差出人は学年でも1、2を争うほどの女で。坂田に一度、告白して振られている。

『と、言う訳らしいわりィな坂田、今日は先に帰ってくれ』

ラブレターを渡された以上、YesにしろNoにしろそこに行くべきだと高杉は考えているようだった。

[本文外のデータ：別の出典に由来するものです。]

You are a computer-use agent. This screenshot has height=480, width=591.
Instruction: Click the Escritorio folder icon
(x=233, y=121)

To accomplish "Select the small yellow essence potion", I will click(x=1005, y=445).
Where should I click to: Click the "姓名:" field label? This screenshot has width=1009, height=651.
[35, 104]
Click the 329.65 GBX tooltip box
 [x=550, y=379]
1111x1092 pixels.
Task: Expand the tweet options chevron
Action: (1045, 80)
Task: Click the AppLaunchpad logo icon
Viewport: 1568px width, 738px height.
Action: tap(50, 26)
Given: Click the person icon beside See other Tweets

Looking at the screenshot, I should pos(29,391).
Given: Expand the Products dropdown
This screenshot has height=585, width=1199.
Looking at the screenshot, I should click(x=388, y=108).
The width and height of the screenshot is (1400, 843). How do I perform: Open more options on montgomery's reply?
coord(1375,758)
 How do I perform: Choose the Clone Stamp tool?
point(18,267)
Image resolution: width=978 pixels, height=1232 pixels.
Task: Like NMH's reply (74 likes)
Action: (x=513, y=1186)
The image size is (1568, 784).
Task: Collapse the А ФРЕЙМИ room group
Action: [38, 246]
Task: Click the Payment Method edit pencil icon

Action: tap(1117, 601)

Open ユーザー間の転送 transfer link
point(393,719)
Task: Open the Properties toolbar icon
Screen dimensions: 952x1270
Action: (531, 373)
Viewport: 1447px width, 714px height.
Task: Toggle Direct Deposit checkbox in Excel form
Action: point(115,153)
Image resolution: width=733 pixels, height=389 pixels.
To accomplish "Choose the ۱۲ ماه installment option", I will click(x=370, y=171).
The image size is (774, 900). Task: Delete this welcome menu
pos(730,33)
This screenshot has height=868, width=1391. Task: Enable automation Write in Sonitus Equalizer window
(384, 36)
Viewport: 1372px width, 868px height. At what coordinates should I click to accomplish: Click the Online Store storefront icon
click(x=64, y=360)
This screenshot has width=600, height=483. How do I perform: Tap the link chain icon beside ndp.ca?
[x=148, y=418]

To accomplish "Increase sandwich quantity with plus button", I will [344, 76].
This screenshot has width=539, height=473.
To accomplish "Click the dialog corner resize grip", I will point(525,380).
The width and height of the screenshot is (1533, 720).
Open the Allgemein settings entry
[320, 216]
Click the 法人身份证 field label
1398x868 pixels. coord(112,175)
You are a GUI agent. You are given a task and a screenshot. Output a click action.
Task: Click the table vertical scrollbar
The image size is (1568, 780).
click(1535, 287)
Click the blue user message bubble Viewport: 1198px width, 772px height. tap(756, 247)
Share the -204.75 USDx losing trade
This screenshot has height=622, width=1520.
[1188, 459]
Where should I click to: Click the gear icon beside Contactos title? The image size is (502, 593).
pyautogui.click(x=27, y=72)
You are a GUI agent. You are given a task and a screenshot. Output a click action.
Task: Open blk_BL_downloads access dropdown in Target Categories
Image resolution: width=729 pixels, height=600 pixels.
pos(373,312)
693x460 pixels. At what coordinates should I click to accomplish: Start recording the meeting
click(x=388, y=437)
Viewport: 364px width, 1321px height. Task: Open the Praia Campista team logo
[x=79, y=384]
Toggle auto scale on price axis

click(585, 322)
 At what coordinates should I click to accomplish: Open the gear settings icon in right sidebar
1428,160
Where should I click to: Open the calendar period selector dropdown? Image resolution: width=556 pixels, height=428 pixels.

『はァ?いいじゃねェか。んなもんほっといて帰ろうぜ』

それに対して、坂田は自分が好いている高杉がラブレターを貰ってのこのこ会いに行くのが嫌らしい。

『そんな言い方しなくたって…』

『お前の事好きな奴なんて掃いて捨てるほどいるじゃねーか。わざわざ相手してやる必要もないんじゃね?』

『坂田…これは俺の問題だ。てめェには関係ない。』

その言葉が頭にきたのか、それだけ呟き下靴を履いて体育館の方へ去って行った。

『関係ない…ね。俺だって』
(お前の事が好きなのに)



5.

『待てよ、高杉ッッ』

しばらく下駄箱で立ち止まっていた坂田だったが、まんざらでもなさそうな高杉を見て何かを決心ししたようで高杉を追いかけてきた。

『あァ?』

高杉の機嫌は最悪。

彼は勝率のなさそうな賭けはしない主義らしいいが、今回の場合は元から勝ち目なんてないと思っているようだ。
当たって砕けてお終いなのが目に見えているが…彼は気持ちを抑えきれないらしい。

パシッと高杉の腕をつかみ、自分の方を向かせて一言

『俺はお前が好きだ!!』

ひと気のない裏道に声が響いた。